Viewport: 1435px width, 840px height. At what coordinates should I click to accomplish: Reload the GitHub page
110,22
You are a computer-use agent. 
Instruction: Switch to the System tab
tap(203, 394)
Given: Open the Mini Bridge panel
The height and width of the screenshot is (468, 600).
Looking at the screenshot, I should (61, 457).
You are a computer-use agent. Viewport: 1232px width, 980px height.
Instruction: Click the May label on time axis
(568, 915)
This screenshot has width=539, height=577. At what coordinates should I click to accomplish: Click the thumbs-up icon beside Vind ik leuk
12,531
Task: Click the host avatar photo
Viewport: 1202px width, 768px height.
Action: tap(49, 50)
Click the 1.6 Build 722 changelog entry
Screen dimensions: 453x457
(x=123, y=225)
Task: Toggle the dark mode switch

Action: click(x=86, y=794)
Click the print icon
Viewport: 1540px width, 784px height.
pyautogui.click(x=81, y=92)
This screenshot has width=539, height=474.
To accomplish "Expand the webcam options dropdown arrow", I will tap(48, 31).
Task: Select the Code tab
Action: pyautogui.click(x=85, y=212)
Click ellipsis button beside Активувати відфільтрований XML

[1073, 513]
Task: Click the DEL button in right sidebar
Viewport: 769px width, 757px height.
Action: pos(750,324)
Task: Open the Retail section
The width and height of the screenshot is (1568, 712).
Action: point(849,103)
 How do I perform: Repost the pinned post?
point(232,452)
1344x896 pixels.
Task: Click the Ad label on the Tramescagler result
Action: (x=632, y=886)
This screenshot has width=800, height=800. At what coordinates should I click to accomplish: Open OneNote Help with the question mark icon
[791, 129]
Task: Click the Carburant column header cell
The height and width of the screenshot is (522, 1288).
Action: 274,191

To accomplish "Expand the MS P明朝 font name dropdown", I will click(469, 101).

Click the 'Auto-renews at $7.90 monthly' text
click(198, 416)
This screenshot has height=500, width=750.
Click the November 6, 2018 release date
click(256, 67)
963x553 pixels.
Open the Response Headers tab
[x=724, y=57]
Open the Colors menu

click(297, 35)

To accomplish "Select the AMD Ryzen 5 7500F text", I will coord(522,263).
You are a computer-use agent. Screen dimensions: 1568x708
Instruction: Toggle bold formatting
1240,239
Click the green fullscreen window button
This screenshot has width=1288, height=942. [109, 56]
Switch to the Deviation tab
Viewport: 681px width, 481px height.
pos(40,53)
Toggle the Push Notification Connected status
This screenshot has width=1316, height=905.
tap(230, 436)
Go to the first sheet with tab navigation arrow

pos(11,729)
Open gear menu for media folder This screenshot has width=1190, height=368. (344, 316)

What is needed:
Rewrite the data above so that "Viewport" becomes "Screen size" wherever it occurs. Change nothing else.

The result:
Screen size: 1435px width, 840px height. At what coordinates should I click to accomplish: Reload the GitHub page
110,22
You are a computer-use agent. 
Instruction: Switch to the System tab
tap(203, 394)
Given: Open the Mini Bridge panel
The height and width of the screenshot is (468, 600).
Looking at the screenshot, I should (61, 457).
You are a computer-use agent. Screen size: 1232px width, 980px height.
Instruction: Click the May label on time axis
(568, 915)
This screenshot has width=539, height=577. At what coordinates should I click to accomplish: Click the thumbs-up icon beside Vind ik leuk
12,531
Task: Click the host avatar photo
Screen size: 1202px width, 768px height.
Action: tap(49, 50)
Click the 1.6 Build 722 changelog entry
Screen dimensions: 453x457
(x=123, y=225)
Task: Toggle the dark mode switch

Action: click(x=86, y=794)
Click the print icon
Screen size: 1540px width, 784px height.
pyautogui.click(x=81, y=92)
This screenshot has width=539, height=474.
To accomplish "Expand the webcam options dropdown arrow", I will tap(48, 31).
Task: Select the Code tab
Action: pyautogui.click(x=85, y=212)
Click ellipsis button beside Активувати відфільтрований XML

[1073, 513]
Task: Click the DEL button in right sidebar
Screen size: 769px width, 757px height.
Action: pos(750,324)
Task: Open the Retail section
The width and height of the screenshot is (1568, 712).
Action: point(849,103)
 How do I perform: Repost the pinned post?
point(232,452)
1344x896 pixels.
Task: Click the Ad label on the Tramescagler result
Action: (x=632, y=886)
This screenshot has width=800, height=800. At what coordinates should I click to accomplish: Open OneNote Help with the question mark icon
[791, 129]
Task: Click the Carburant column header cell
The height and width of the screenshot is (522, 1288).
Action: 274,191

To accomplish "Expand the MS P明朝 font name dropdown", I will click(469, 101).

Click the 'Auto-renews at $7.90 monthly' text
click(198, 416)
This screenshot has height=500, width=750.
Click the November 6, 2018 release date
click(256, 67)
963x553 pixels.
Open the Response Headers tab
[x=724, y=57]
Open the Colors menu

click(297, 35)

To accomplish "Select the AMD Ryzen 5 7500F text", I will coord(522,263).
You are a computer-use agent. Screen dimensions: 1568x708
Instruction: Toggle bold formatting
1240,239
Click the green fullscreen window button
This screenshot has width=1288, height=942. [109, 56]
Switch to the Deviation tab
Screen size: 681px width, 481px height.
pos(40,53)
Toggle the Push Notification Connected status
This screenshot has width=1316, height=905.
tap(230, 436)
Go to the first sheet with tab navigation arrow

pos(11,729)
Open gear menu for media folder This screenshot has width=1190, height=368. (344, 316)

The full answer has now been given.